I think the notion that there must be a set number of good, bad, and average of each move is misguided. As someone said, every recovery except one is bad in smash 64, for example. I'd define a move as bad if it leaves a hole in a character's gameplan that can be exploited in some way, e.g. terribly slow jabs allow characters to repeatedly be boxed down/ rushed to death.
I'm not mad, I just dont know why people arent able to understand this, I can give countless examples.
If I told you that I played a sport that I invented, and I got 30 points in the match. Is that good, average or bad?
It is literally impossible to say how the score rates until a second player comes in. lets say this player scores 60 points. Is that good, bad or average? Again, you can't know the answer until you get more and more samples, youd need like, 10 to make an accurate call. All other 8 teams could score an average 100 and then you'd be very wrong for thinking that 60 was a good score.

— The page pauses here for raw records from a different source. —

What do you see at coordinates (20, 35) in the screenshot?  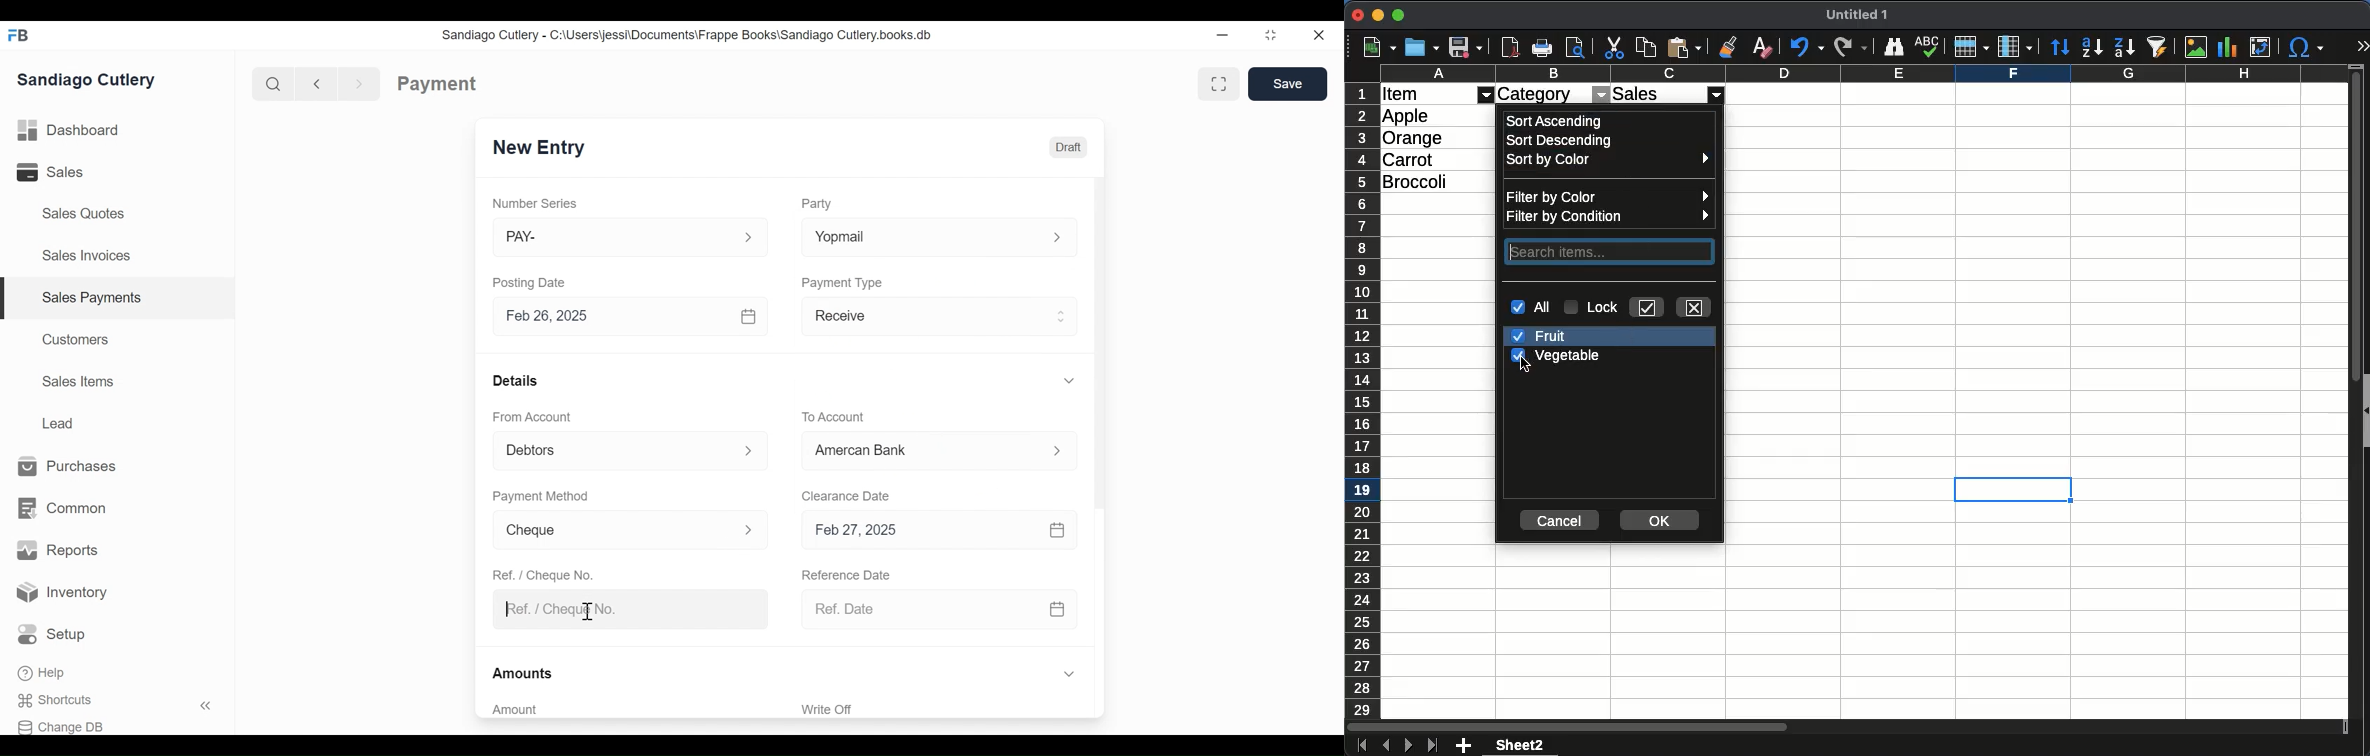 I see `Frappe Books` at bounding box center [20, 35].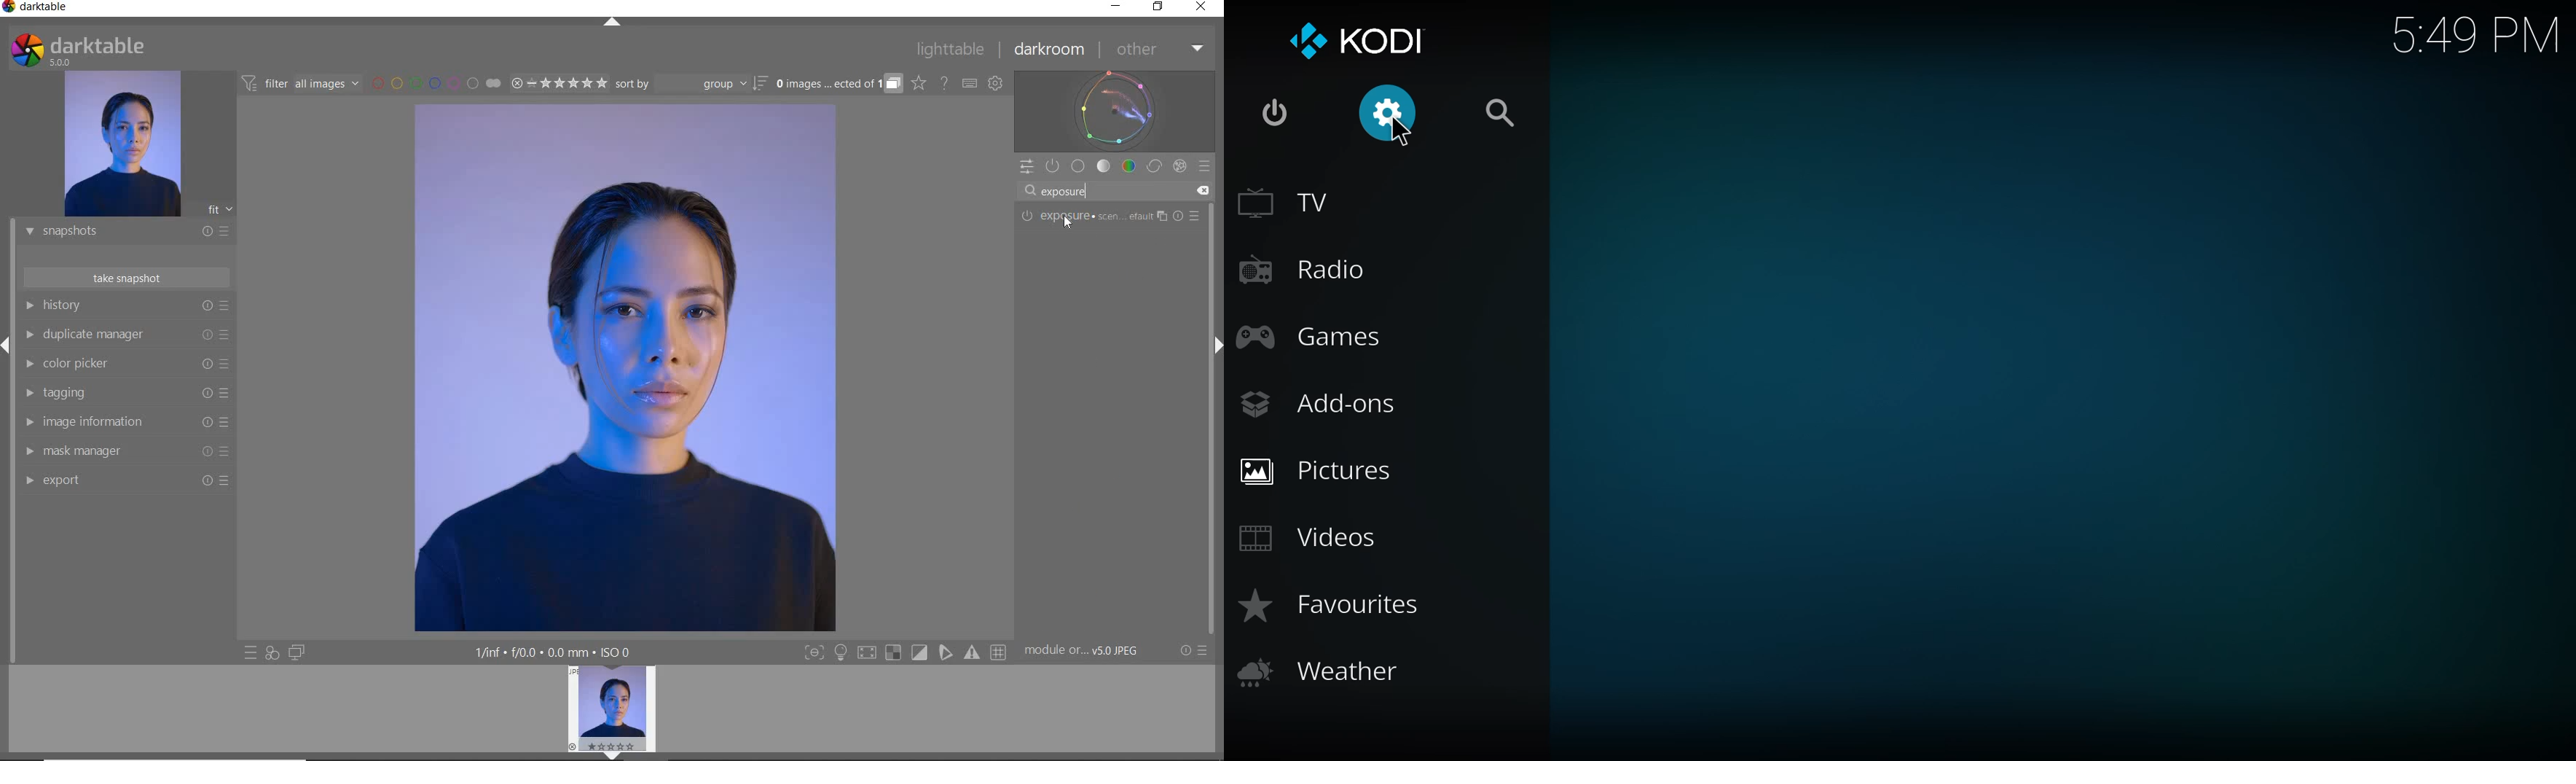 The image size is (2576, 784). Describe the element at coordinates (1325, 673) in the screenshot. I see `weather` at that location.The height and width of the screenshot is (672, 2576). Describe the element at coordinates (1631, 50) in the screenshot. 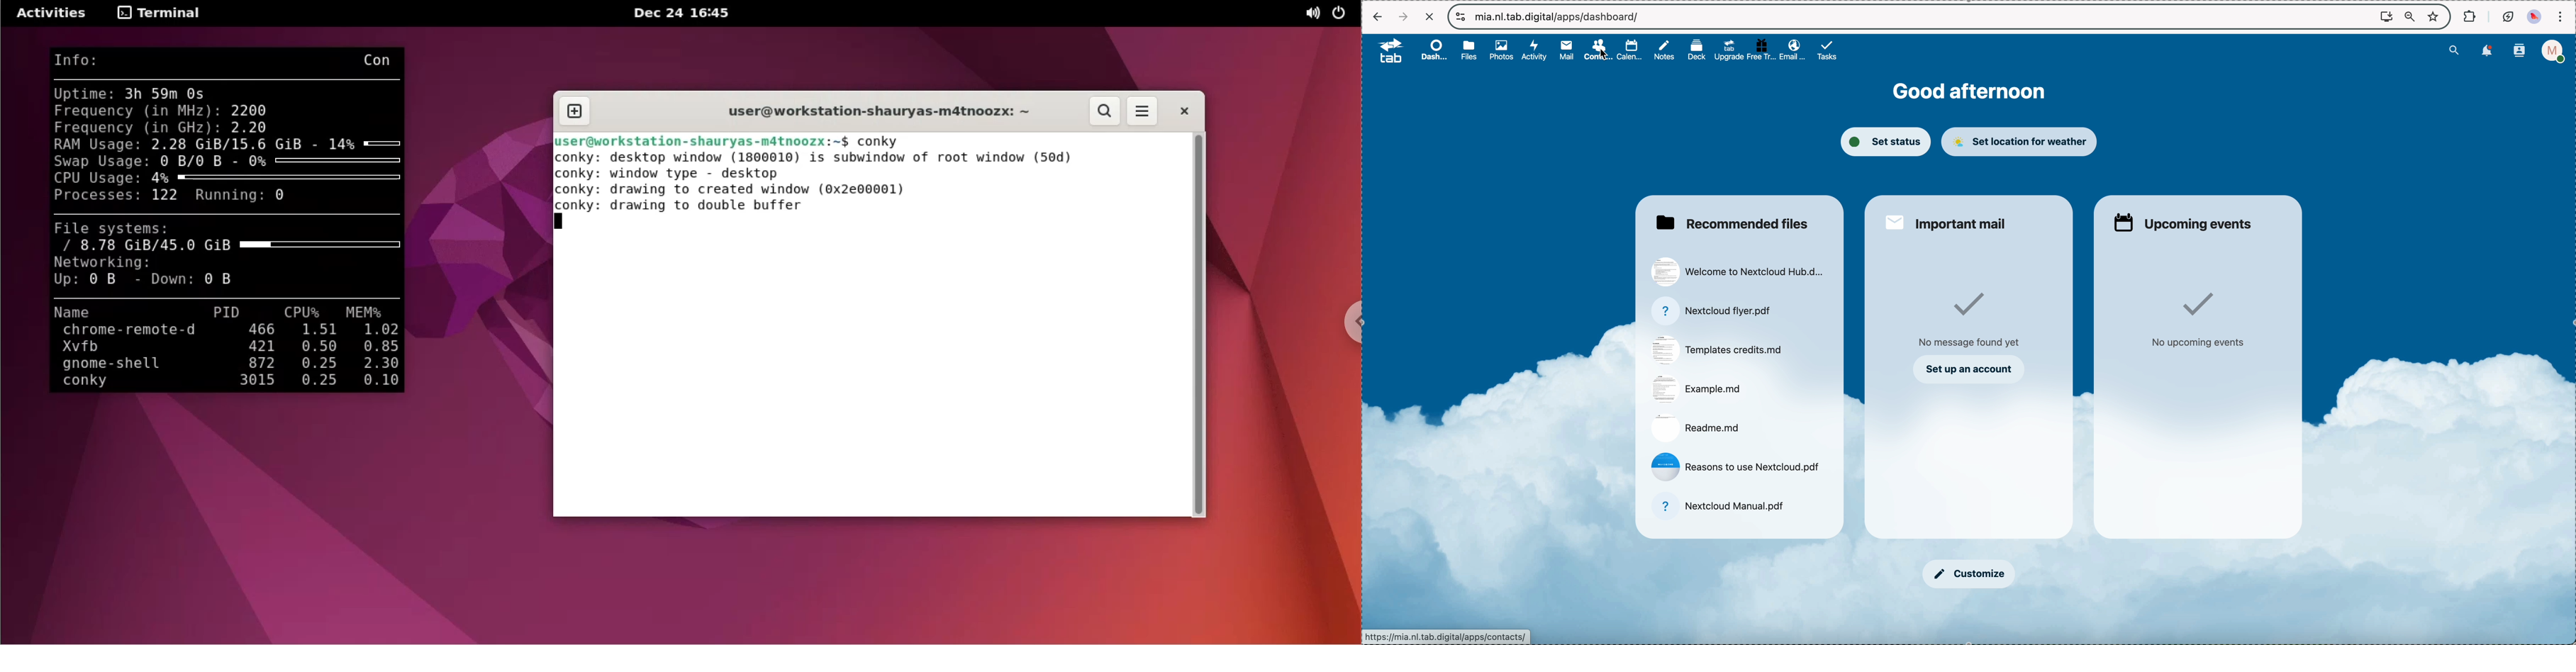

I see `calendar` at that location.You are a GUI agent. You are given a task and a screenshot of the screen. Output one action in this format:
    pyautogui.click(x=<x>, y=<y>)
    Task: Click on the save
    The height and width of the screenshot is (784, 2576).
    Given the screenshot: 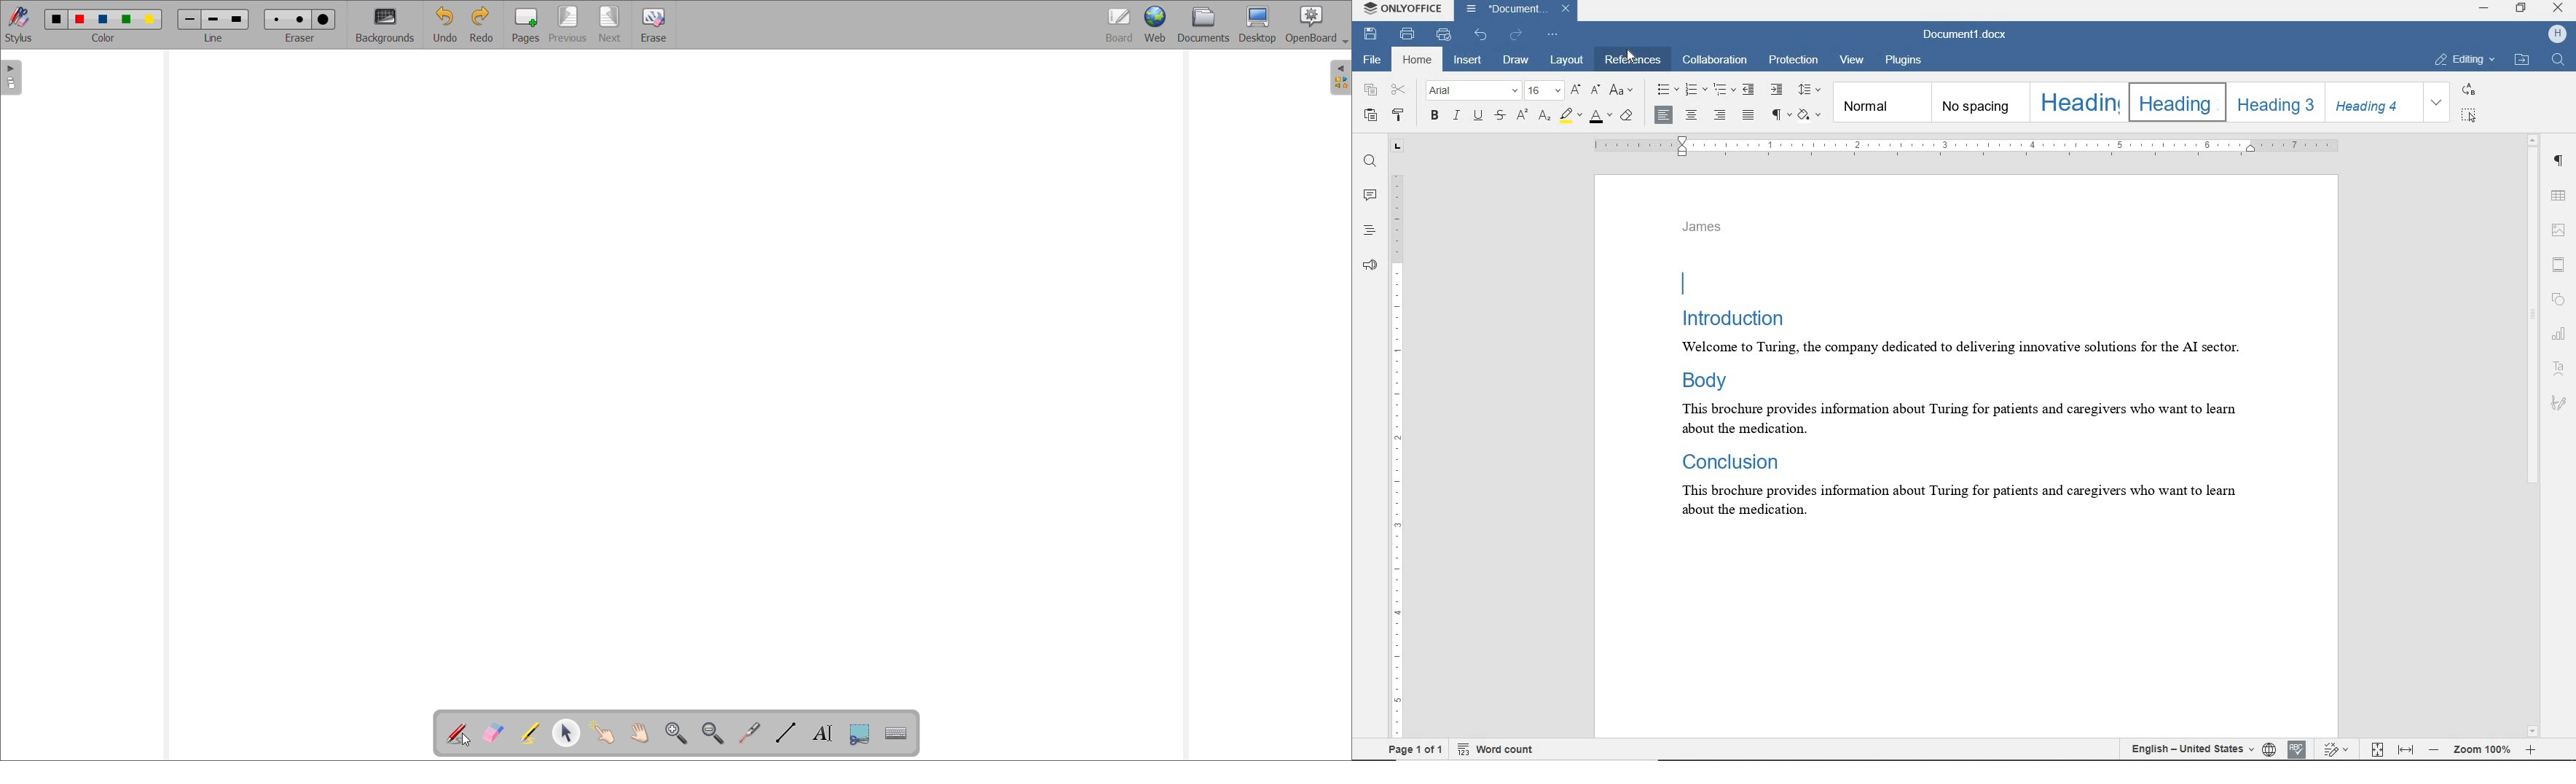 What is the action you would take?
    pyautogui.click(x=1373, y=35)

It is fundamentally impossible to say that Cloud's throws are 'good' unless you compare it to the average of all throws. Since Clouds arguably has better throws than
that puts him in the bottom 17% of the cast.
There is not a finite number of good/average/bad moves in the game, it is perfectly possible for there to be a very uneven split across it. But saying that cloud has good throws is putting him above the majority of the casts throws.
The exact same logic allows me to say that Marths bthrow is a good throw because it does damage, it has a purpose as a positional throw and allows you to chase them in the air. Remeber, if everything is 'good', then nothing is good.